Dan Weber wrote:
There are some major problems with pgsql at the moment. I couldn't tell
you if it was the dbmail driver, or pgsql itself, but I know that it
keeps eating disk space like crazy. Sometimes vacuuming it helps, but
not really. I think we should have a full review of the dbpgsql driver.
We had this problem initially as well. The reason why diskusage is so
high has to deal with Postgres' Multi-Version Concurrency Control (MVCC).

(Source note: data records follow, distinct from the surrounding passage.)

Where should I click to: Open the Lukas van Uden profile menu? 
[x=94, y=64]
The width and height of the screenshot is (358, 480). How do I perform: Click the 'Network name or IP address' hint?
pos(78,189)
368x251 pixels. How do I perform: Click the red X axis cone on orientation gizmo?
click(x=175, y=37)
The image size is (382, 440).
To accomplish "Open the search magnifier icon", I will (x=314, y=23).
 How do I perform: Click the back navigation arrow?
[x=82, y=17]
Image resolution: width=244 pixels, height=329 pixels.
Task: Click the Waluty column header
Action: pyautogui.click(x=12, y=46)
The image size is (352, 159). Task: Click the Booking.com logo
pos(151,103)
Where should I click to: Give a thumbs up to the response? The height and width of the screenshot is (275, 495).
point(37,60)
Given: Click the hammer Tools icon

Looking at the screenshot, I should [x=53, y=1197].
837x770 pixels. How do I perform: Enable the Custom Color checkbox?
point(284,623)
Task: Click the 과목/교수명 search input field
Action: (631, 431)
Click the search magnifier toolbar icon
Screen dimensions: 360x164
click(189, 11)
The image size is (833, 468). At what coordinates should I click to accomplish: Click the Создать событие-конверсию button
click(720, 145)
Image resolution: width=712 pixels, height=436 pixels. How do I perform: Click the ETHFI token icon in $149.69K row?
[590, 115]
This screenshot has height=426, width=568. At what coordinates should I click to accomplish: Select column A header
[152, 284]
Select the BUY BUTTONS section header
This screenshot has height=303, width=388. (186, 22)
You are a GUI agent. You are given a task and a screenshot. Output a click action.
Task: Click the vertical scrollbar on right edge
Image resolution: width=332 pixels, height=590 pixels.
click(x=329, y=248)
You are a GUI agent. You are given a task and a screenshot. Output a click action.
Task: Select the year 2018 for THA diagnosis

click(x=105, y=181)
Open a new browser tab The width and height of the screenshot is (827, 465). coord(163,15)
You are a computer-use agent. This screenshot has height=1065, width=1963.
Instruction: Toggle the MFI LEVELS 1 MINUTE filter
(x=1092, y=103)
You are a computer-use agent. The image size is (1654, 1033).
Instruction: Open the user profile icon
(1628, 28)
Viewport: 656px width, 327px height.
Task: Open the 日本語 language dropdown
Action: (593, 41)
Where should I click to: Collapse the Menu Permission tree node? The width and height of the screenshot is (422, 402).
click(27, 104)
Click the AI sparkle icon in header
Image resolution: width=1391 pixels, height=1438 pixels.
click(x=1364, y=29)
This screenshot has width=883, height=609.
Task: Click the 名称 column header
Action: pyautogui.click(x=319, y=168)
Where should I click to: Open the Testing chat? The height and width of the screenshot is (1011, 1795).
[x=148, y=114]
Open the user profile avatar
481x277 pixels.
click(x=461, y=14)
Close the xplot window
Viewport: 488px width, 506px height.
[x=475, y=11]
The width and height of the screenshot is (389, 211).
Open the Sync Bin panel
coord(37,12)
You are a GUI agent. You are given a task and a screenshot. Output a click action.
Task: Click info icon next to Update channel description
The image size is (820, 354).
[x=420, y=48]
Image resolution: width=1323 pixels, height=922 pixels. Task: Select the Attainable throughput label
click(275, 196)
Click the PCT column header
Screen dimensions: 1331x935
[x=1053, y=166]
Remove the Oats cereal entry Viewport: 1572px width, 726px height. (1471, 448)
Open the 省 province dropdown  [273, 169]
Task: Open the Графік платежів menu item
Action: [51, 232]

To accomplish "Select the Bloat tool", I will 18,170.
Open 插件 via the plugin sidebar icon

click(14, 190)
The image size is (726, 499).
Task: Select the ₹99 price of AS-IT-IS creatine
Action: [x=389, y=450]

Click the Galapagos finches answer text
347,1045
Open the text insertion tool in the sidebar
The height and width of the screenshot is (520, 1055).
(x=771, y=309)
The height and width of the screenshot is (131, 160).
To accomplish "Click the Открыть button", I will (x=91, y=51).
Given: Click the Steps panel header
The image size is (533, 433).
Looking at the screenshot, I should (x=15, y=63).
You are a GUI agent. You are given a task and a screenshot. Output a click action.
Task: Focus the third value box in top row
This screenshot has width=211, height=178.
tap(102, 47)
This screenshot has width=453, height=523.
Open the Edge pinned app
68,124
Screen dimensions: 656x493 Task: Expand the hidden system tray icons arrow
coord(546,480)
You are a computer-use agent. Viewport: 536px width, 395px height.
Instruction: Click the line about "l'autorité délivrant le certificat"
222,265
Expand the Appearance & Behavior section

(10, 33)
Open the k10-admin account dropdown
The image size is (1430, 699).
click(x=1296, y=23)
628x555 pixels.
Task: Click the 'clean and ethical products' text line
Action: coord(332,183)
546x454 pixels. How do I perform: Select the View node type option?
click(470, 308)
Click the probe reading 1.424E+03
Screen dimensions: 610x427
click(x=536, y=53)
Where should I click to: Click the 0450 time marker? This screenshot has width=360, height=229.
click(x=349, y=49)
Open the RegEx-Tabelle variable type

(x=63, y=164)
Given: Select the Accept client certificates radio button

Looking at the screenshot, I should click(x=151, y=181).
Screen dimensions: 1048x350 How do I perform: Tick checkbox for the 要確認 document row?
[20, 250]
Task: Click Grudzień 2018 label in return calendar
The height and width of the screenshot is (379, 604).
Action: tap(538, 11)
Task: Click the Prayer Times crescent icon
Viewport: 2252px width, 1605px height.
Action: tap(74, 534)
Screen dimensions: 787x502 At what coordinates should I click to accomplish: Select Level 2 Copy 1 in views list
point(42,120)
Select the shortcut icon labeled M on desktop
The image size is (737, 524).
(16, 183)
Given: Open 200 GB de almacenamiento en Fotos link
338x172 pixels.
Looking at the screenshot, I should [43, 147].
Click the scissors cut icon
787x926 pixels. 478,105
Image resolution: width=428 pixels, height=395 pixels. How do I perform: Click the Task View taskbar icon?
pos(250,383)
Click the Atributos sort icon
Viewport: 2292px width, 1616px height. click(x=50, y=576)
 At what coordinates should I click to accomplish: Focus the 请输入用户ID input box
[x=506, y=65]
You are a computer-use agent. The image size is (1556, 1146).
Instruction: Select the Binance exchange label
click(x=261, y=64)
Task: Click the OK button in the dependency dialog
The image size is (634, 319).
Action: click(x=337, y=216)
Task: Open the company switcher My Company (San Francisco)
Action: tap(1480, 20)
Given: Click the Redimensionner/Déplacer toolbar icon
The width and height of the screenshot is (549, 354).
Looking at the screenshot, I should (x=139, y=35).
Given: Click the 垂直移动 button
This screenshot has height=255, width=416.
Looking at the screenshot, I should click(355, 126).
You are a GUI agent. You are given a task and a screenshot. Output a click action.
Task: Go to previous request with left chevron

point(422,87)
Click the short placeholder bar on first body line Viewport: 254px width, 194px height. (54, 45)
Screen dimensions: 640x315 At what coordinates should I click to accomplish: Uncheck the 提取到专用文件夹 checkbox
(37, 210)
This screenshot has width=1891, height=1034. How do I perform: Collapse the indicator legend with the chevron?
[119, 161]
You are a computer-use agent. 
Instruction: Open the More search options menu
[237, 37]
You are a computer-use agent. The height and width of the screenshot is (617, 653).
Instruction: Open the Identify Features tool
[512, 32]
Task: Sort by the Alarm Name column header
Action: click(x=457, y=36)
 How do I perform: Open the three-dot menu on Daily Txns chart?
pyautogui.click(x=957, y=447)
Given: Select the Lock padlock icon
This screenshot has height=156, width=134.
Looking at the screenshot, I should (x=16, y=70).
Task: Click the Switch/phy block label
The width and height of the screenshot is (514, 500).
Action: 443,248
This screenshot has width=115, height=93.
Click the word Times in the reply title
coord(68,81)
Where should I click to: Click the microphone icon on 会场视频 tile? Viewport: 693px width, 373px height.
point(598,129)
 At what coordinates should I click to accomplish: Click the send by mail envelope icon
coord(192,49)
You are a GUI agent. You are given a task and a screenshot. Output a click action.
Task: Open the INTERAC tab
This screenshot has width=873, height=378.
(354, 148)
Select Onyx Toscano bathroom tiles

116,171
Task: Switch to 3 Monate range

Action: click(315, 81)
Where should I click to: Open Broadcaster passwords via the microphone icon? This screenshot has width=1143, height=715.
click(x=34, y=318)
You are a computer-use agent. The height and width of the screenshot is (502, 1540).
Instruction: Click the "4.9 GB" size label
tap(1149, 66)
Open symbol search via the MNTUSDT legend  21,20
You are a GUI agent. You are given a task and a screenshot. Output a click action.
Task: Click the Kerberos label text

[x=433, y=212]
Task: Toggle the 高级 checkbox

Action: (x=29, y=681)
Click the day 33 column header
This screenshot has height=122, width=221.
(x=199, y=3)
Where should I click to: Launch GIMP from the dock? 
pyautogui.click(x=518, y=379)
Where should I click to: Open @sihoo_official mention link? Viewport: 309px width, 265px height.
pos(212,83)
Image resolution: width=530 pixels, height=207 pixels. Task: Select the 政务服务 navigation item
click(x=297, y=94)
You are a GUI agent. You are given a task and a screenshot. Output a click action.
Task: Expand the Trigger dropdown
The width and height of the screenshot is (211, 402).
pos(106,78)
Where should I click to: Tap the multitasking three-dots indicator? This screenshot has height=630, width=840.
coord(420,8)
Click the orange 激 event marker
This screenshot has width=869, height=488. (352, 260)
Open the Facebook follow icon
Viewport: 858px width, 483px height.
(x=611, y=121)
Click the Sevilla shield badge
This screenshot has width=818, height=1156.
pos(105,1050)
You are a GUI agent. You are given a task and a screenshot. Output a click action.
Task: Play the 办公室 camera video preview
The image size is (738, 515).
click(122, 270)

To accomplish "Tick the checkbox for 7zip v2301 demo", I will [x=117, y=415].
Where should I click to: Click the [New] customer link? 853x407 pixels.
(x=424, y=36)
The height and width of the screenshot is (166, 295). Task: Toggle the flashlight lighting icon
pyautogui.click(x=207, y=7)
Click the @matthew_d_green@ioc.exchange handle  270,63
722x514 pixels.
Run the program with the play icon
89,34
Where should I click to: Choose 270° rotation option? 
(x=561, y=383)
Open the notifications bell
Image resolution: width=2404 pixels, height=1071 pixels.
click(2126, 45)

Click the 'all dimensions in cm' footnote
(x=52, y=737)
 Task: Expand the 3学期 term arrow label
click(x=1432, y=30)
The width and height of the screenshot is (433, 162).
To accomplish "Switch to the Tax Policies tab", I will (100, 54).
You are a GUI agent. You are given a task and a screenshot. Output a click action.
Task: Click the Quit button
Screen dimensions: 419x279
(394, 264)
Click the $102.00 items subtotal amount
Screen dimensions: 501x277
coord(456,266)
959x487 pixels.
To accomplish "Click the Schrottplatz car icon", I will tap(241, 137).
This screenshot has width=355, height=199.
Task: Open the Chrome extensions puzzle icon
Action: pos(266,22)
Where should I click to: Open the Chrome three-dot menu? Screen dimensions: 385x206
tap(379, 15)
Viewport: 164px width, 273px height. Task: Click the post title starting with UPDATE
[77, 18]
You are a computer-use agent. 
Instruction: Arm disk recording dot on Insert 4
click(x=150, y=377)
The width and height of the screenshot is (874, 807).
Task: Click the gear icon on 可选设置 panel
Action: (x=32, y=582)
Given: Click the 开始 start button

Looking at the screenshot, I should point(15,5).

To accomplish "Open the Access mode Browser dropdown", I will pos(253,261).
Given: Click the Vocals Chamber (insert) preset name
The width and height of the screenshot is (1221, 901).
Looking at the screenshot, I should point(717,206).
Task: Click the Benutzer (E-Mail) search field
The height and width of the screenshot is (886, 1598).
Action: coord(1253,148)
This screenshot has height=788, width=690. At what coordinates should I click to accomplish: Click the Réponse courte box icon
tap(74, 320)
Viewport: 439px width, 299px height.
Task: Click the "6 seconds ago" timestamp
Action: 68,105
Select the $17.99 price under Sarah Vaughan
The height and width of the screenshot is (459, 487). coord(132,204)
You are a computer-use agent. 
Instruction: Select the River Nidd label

Postgres never actually deletes records... when you request that a
record is to be deleted it is simply marked as deleted, but Postgres
doesn't actually remove the data from the filesystem or reclaim that
space. Doing that everytime you deleted a record would be tremendously
slow as well as cause all kinds of locking problems. Instead, VACUUM
FULL is what will actually remove the used space (And is also why when
you run it, the entire table is EXCLUSIVE READ+WRITE locked and the db
becomes almost useless until it finishes).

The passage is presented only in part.